Auch, dass die Band in emotionaler Hinsicht oft ein überschaubares Spektrum bietet und primär als endorphinbefeuernde Unterhalter mit unkaschierter öko- und sozialbewusster Botschaft hinter der Bespaßung funktioniert. Insofern fesselt das beackerte Metl-Entertainment-Spektrum aber auch zu jeder Sekunde, zumal die Stücke zahlreiche Kniffe bieten, um hinter der Instant-Unmittelbarkeit Raum für individuelle Schraffuren und Details frei zu machen. Wenn Witchcraft etwa mit der orientalischen Psychedelik flirtet oder das vergleichsweise simpel gestrickte Gila Monster geballte Fäuste und wunden Kehlen vor infektiöser Mitmach-Impulsivität („Gila! Gila! Gila!“) provoziert, derweil Ambrose die Daumenschrauben mit fast rappendem Tunnelblick ansetzt. Dragon rahmt mit Math-Motiv zur ballernden Hatz, die Metallica- und Motörhead-Anhänger ebenso mit der Zunge schnalzen lassen sollte wie okkulte Tempel-Jünger, die gerne in kultischer Kraut-Seance rezitieren oder a la Mastodon gröhlen – das Gespür dieser Band für zwingende, smarte Grooves und schnörkelig-barrierefreie Melodien ist einfach top.
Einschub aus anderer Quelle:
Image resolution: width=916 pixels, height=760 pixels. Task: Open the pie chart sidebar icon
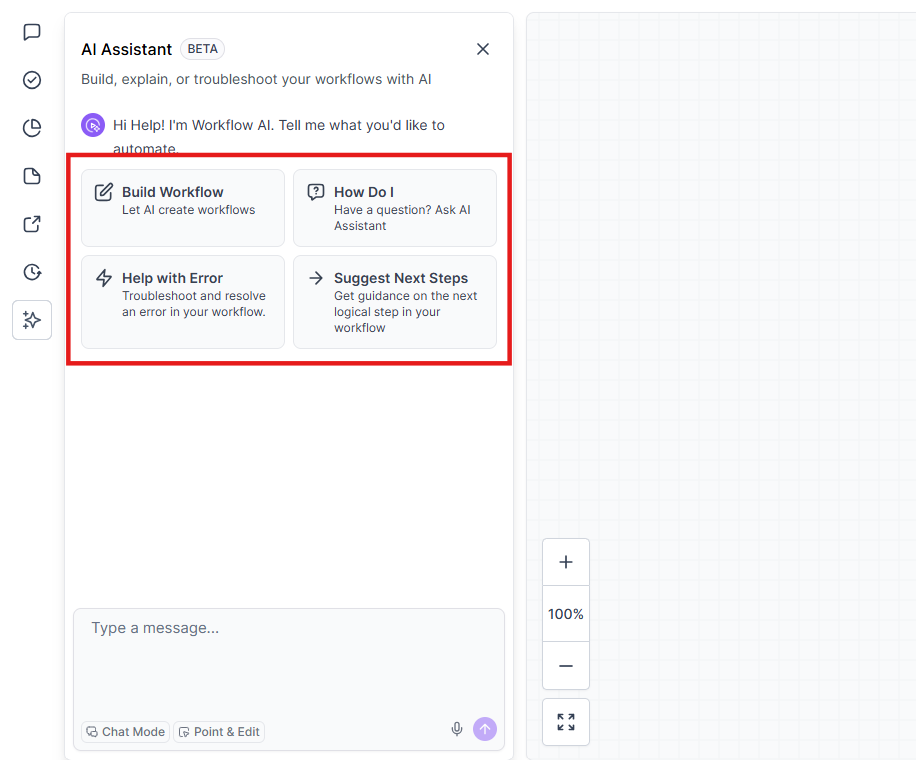(x=32, y=128)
Flamethrower schlenzt die Stafette an Riffs danach mit einer drückenden Präzision hinaus, mäandert aber auch, bevor die weitschweifende Percussion somnambul mit elektronisch stacksenden Illusionen zum Oberton-Remix von Motor Spirit angereichert wird, den Kreis schließend – und damit (den Bonustrack Dawn of Eternal Night übergehend) dennoch gar schon einen Ausblick auf das kommende Studioalbum bietet? Laut Bassist Lucas Hardwood steht das Yang zum Yin namens PetroDragonic Apocalypse; or, Dawn of Eternal Night: An Annihilation of Planet Earth and the Beginning of Merciless Damnation nämlich bereits parat: „They Are going to be very different sounding to each other, but we’re going to try to make them complement each other“.